Tennessee football worked inside Neyland Stadium Wednesday as the Vols held their second fall scrimmage on a cool August morning.
Afterwards Tennessee head coach Josh Heupel met with the media to discuss the scrimmage and the last week of fall practice.
Here’s four takeaways from what Heupel said.
Injury Notes
Tennessee has largely avoided the injury bug so far this fall camp. However, Heupel provided updates on a handful of injuries Wednesday.
Freshmen Tyree Weathersby and DeSean Bishop have been absent from practice in recent days and Heupel provided serious injury updates on both. Weathersby is out for the season due to injury and while Tennessee isn’t ruling out a possible return for Bishop, he’s expected to be out a few months.
While Weathersby wasn’t likely to factor along the defensive line this season and Bishop was on the outside looking in at the running back rotation both injuries are blows to the Vols’ depth and the underclassmen’s development.
Heupel also touched on Cooper Mays recovery after undergoing a major procedure last week. The Vols are hopeful that Mays will be back for the season opener against Virginia but are continuing to work on contingency plans.
“We believe we’ll have an opportunity to get him back,” Heupel said. “Everything has gone well since he missed training camp and had the issue that he had. But at the same time, and it’s true for every position, but in particular the offensive line, you better have contingency plans and you don’t know when that’s gonna happen.”
Milton Taking Care Of Football
It was nearly a throwaway line from Heupel in his Wednesday press conference.
“I don’t know if he’s thrown a pick all training camp,” Heupel said of Joe Milton III.
That’s significant and meaningful news. We know Milton can do the spectacular but whether he can do the mundane consistently is the question involving the Tennessee signal caller.
Taking care of the football isn’t the only thing that registers under that category but it is the most important. Granted, throwing interceptions hasn’t been a major issue for Milton. His next interception will be his first at Tennessee. But the news that he hasn’t thrown an interception all of fall practice is certainly a good sign.
According to Heupel, Milton has been consistently accurate with the football all of camp.
“Man, he was really accurate with the football, really decisive. Been a really good decision-maker,” Heupel said. “Been in control of the protections, for the most part, and we’ve continued to push their hand on that side of it.”
More From RTI: Everything Josh Heupel Said After Tennessee’s Wednesday Scrimmage
Still Needing To Improve Operationally
While Tennessee’s offense found success— particularly early on— in Wednesday’s scrimmage, Heupel still would have liked the Vols to be more efficient mechanically.
“The communication side, I thought, could’ve been better offensively — just some of the mechanics stuff.” Heupel said in his opening statement.
Tennessee’s third-year head coach was quick to clarify that those mistakes don’t fall squarely on Milton’s shoulders but on the offense as a whole.

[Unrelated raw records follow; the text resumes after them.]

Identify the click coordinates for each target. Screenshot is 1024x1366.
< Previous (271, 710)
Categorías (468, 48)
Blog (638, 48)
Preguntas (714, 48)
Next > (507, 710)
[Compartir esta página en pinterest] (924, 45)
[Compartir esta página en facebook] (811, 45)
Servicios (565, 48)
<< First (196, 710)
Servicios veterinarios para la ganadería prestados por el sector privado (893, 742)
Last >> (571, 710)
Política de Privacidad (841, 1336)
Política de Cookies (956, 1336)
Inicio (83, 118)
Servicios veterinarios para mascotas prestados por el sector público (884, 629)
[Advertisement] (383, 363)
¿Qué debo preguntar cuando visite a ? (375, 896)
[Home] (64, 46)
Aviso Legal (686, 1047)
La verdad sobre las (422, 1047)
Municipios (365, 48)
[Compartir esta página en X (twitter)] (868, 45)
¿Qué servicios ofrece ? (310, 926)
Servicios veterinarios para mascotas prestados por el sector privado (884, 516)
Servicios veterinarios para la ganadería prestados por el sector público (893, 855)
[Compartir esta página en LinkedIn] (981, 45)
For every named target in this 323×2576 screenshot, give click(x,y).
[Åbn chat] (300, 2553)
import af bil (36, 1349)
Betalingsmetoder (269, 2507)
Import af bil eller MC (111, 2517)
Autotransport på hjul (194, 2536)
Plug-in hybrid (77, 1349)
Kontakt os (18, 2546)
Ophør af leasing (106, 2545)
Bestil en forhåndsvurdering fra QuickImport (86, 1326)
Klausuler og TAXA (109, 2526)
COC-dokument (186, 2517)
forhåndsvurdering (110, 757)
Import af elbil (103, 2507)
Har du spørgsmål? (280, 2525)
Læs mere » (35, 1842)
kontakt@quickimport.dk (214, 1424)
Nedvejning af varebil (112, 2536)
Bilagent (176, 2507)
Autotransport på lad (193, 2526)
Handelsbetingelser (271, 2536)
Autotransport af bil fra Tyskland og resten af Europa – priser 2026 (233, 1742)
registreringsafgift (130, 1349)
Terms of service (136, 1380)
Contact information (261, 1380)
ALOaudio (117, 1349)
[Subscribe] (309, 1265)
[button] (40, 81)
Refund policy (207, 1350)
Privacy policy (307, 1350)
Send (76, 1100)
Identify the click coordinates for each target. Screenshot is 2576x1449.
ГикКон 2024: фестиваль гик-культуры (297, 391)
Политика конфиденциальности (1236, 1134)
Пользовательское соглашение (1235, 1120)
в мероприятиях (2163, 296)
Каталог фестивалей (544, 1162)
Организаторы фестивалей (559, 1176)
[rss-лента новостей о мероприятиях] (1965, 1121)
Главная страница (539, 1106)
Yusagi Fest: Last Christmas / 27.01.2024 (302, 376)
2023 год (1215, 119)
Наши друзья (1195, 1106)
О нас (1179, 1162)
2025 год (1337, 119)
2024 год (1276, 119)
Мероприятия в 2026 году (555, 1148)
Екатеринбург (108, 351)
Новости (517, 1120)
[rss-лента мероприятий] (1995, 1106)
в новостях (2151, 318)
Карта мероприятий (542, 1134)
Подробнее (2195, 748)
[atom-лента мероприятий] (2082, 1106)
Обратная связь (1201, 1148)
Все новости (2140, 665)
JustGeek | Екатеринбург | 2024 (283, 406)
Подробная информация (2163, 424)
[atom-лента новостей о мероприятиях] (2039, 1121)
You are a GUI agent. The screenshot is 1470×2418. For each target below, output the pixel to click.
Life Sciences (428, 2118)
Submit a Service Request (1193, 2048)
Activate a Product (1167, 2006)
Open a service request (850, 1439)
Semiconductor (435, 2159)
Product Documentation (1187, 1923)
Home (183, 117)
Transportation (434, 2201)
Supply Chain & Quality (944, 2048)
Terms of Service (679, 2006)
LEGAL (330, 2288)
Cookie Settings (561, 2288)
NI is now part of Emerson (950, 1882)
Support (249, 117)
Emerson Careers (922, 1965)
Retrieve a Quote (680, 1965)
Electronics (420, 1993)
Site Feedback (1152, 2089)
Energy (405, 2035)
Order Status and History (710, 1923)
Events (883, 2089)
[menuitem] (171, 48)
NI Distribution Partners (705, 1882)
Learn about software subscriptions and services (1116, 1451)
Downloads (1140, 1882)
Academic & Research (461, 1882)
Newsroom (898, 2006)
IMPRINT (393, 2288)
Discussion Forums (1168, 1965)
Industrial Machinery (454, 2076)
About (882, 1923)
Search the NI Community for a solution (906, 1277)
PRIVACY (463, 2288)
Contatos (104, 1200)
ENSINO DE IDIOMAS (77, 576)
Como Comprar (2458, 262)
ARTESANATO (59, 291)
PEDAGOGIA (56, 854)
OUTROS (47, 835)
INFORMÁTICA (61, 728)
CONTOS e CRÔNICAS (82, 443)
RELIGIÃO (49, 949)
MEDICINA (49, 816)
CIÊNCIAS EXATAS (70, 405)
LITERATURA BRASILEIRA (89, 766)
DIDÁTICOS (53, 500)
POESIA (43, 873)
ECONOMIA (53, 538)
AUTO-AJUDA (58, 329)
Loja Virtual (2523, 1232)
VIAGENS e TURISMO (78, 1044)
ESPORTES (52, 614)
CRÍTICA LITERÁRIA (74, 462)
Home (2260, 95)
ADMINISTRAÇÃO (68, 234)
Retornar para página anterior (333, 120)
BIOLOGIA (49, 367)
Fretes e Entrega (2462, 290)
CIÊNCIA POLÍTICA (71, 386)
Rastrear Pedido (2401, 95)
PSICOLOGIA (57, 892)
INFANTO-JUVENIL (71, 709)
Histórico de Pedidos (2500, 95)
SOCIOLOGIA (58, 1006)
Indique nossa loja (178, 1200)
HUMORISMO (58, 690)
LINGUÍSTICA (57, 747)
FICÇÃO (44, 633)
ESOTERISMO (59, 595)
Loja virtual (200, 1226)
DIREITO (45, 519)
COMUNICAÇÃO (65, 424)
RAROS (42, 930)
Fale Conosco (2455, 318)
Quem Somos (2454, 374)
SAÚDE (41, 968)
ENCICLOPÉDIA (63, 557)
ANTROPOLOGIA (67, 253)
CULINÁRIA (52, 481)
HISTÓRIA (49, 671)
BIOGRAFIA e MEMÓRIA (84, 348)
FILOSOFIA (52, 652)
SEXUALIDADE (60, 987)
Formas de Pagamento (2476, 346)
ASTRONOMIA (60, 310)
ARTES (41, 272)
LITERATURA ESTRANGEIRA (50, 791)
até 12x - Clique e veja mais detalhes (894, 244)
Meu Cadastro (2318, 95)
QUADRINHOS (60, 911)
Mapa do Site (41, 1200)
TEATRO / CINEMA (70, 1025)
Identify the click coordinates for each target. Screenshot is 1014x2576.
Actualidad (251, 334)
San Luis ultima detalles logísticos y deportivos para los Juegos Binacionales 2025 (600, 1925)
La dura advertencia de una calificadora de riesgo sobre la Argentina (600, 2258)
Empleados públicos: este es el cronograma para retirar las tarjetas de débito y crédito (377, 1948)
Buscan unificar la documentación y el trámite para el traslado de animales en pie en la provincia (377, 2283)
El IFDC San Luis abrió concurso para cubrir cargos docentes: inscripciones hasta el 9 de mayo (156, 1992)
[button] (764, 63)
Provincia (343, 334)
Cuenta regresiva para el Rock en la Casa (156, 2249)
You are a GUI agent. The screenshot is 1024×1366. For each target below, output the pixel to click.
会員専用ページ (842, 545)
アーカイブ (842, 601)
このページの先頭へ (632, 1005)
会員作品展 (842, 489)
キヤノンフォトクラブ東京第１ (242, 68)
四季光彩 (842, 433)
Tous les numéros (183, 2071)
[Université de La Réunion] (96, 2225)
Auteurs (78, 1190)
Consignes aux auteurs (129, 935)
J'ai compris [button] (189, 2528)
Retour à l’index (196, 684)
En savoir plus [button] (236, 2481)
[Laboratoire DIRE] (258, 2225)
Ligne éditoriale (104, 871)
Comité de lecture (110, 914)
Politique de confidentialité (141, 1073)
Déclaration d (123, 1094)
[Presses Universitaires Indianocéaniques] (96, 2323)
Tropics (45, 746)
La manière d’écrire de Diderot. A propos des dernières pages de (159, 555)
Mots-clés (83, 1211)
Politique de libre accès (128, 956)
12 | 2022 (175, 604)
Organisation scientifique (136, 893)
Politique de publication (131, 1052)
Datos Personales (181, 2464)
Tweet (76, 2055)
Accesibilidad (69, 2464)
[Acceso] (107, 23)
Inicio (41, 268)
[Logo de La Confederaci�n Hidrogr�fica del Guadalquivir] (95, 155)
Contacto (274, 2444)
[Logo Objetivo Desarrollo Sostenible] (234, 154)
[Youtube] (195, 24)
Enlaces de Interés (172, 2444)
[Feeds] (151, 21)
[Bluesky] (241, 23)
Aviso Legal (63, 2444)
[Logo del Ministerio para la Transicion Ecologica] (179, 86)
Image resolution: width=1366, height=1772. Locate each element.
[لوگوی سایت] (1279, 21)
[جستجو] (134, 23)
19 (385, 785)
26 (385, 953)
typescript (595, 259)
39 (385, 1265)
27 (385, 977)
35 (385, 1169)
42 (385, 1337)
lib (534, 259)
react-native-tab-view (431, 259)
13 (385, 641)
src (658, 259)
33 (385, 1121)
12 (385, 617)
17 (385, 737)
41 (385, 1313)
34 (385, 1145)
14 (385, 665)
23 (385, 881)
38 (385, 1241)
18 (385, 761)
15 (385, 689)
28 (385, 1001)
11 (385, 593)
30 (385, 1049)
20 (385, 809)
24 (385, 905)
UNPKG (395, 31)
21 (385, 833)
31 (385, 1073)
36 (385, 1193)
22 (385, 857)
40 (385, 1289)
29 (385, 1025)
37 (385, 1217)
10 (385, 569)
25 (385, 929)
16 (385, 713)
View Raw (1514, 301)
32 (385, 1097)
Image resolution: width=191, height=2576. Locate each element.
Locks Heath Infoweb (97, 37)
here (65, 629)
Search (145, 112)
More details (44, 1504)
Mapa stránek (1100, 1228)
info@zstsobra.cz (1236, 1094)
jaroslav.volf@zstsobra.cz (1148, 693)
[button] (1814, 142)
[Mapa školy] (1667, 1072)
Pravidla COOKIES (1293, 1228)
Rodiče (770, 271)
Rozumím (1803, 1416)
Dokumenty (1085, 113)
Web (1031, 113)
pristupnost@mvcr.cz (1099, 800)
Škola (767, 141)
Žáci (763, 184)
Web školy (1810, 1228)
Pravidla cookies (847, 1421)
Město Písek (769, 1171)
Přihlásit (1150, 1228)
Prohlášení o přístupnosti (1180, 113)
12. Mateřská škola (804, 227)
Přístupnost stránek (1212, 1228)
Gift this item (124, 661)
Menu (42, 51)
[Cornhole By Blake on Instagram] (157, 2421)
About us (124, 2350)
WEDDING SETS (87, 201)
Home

Heupel didn’t appear panicked about the issue but did not that they had taken a step back in that regard from the first scrimmage to the second scrimmage.
“Some of it is,” Heupel said on whether the issues were normal for this time of year. “The first scrimmage, in all reality, was probably a little cleaner than today’s. But it was just operationally, off the sideline, play clock, getting things settled as we get out there on the field first play of a drive. I’m not worried about where we’re at. We’re pretty intentional on working those things during practice. I thought today could’ve been cleaner. But it wasn’t just one guy. All of us just need to be a little bit cleaner.”
A reason to panic? Probably not. But it is something to watch as the Vols get closer to kick-off.
Tennessee Leaning On Experience In Secondary
Tennessee has steadily improved its defensive back depth over the last two seasons. But have they improved their defensive back play from last season’s poor numbers?
That’s the question Tennessee is trying to answer this season. The Vols return most of their key contributors in the secondary from last season in addition to BYU transfer Gabe Jeudy-Lally and a trio of talented freshmen. Those freshmen have earned praise for their growth since spring practice but it appears they’re still behind the returning upperclassmen.
“We got some young guys that have really grown here over the last 11, 12 practices. Excited about them,” Heupel said. “They’ll play some defensive snaps but they’ll play a ton on special teams too.”
So it appears that Tennessee isn’t going to lean on its freshman corners to open the season. That could change if the veterans don’t show improvement on Saturdays, but don’t expect a defensive back overhaul when the Vols’ defense takes the field against Virginia.
However, there’s no doubt Tennessee’s depth has radically improved in the back end.
“We have great competition that creates urgency in the meeting room, creates urgency in the offseason,” Heupel said. “It shows up in the way they play and compete on the practice field and today when we’re inside the stadium. We have guys that are vets that played a lot of football last year. … So we absolutely have more depth, more competition and as we get closer to kickoff figuring out the rotation as those guys continue to compete and show that they’re going to play at a championship level.”